- [OBJECTIVE] Copy out the stretch of records from the line containing "The width and height of the screenshot is (567, 884)." through the line containing "pyautogui.click(x=972, y=769)", swapping "Collapse" for "Expand" and keeping everything else the same.

## begin

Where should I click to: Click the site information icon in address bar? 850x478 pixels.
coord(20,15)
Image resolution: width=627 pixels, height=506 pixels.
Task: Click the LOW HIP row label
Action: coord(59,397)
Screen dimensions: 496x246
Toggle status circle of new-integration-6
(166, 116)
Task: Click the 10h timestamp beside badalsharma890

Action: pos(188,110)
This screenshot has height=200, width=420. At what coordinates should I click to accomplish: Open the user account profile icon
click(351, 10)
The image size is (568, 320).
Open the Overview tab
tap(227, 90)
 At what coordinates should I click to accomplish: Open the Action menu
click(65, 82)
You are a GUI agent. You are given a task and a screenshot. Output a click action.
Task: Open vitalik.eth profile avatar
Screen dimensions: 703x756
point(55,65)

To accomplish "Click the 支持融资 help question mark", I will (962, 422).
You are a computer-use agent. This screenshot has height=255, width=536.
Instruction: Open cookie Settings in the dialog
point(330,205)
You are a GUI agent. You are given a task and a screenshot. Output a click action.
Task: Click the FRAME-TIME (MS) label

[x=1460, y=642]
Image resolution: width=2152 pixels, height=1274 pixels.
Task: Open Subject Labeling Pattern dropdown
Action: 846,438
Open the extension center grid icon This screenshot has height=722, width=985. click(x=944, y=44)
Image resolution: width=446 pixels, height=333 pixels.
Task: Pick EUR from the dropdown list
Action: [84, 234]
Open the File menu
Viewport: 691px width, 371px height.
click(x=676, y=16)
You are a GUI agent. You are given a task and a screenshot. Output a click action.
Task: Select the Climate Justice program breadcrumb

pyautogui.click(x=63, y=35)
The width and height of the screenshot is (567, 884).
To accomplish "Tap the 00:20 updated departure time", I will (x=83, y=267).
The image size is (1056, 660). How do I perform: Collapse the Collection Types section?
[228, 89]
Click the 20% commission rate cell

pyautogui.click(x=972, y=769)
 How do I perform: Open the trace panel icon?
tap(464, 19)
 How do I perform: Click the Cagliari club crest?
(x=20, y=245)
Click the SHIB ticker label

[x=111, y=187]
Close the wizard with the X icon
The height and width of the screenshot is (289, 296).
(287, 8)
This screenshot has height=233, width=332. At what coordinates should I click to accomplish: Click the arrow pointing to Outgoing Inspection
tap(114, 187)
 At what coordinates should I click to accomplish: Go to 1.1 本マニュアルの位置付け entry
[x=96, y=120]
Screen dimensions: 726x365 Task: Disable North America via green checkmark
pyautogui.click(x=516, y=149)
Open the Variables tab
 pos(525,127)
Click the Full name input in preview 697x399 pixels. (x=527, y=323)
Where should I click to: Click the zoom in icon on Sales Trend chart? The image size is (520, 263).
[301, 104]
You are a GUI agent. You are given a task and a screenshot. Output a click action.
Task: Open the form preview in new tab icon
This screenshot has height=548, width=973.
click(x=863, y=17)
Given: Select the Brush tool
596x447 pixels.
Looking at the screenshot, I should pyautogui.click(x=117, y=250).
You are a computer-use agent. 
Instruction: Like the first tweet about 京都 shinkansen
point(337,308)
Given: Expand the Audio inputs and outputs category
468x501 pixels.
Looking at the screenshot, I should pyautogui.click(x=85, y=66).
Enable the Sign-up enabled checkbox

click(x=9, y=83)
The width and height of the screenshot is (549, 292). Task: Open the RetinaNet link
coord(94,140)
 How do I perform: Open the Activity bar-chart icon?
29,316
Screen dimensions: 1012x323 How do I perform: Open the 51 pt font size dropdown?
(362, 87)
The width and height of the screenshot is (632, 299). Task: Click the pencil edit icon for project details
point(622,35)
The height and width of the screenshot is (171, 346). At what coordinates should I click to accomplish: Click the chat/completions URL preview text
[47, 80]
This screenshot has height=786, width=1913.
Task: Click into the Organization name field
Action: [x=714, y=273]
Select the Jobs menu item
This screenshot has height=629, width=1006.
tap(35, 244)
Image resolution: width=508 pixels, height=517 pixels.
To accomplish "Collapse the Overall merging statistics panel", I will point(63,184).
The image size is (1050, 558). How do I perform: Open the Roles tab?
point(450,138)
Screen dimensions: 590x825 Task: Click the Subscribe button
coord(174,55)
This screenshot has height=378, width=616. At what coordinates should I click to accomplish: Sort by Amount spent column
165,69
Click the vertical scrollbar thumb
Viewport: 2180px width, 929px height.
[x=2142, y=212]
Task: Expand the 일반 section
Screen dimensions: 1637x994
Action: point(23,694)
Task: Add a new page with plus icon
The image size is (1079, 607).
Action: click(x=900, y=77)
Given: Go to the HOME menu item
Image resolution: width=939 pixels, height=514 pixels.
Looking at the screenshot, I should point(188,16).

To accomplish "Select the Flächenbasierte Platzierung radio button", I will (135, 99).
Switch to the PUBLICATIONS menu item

## end

- [RESULT OF THIS EXERCISE]
The width and height of the screenshot is (567, 884).
To accomplish "Tap the 00:20 updated departure time", I will (x=83, y=267).
The image size is (1056, 660). How do I perform: Expand the Collection Types section?
[228, 89]
Click the 20% commission rate cell

pyautogui.click(x=972, y=769)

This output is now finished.